━━━ Excerpt to read
Me being back home is not relevant since prices quoted are from my mother who lives permanently in Sydney and her husband. Of course, prices are considerably higher if you live in some regional centre.


----------



## Zultan (Aug 4, 2009)

Sydney's rising house prices and rents


----------



## The Brit in Aus (Apr 25, 2009)

Zultan said:


> Sydney's rising house prices and rents


Note that the above link is about the City of Sydney.


> The average cost of a privately rented two-bedroom apartment in the City of Sydney - $600 a week


Most people live outside the City, and a three bed house with garden, can be from around $300-$350 pw with a 1 hour train trip to the City.

If money is an issue, it may be best to live somewhere that is affordable.

Buying property in the general Sydney area, rather than inner city, and you find that the prices haven't really changed *that* much...










That is for the established houses. New houses prices are probably higher, but then they also tend to have 5 bedrooms, media room etc etc... (ie: The necessities of modern living)


----------



## amaslam (Sep 25, 2008)

You also need to make a distinction. The City of Sydney and Sydney are not actually the same thing 

I know that sounds wrong, but City of Sydney refers to the CBD of Sydney and is managed by the council called 'City of Sydney'. 

'Sydney' is actually a much larger area made up of many large councils. 

Some of these councils: Ryde, Paramatta, Warringah, Pittwater, Willoughby.

These in turn cover many suburbs that make up Sydney.

It still might be confusing, so I offer this link to Wikipedia:
Regions of Sydney - Wikipedia, the free encyclopedia

You'll notice 'City' is just one of the regions of Sydney itself and that is what is referred to when articles say 'City of Sydney'. If an article refers to 'Sydney' without the 'City of' part then it will be talking about the much larger area made of many councils.
━━━━━━
━━━ Stored data
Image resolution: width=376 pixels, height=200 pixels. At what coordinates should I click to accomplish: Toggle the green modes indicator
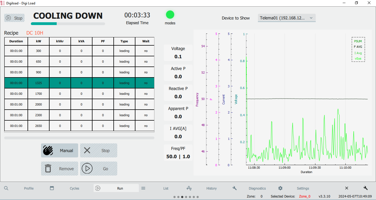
━━━━━━
### Required tasks
• a. Using the thread on Sydney housing costs, say whether each statement agrees with it: (i) the City of Sydney and Sydney refer to the same area; (ii) a three-bedroom house with a garden outside the City can rent from around $300-$350 per week; (iii) Ryde is one of the councils that make up Sydney. For each, answer yes or no and quote the words of the thread that decide it.
• b. Reproduce word for word the part of the thread on Sydney housing costs between "If money is" and "changed *that* much...", inclusive.

### Responses to the exercise
• a.
(i) No: "The City of Sydney and Sydney are not actually the same thing"
(ii) Yes: "a three bed house with garden, can be from around $300-$350 pw with a 1 hour train trip to the City."
(iii) Yes: "Some of these councils: Ryde, Paramatta, Warringah, Pittwater, Willoughby."

• b.
If money is an issue, it may be best to live somewhere that is affordable.

Buying property in the general Sydney area, rather than inner city, and you find that the prices haven't really changed *that* much...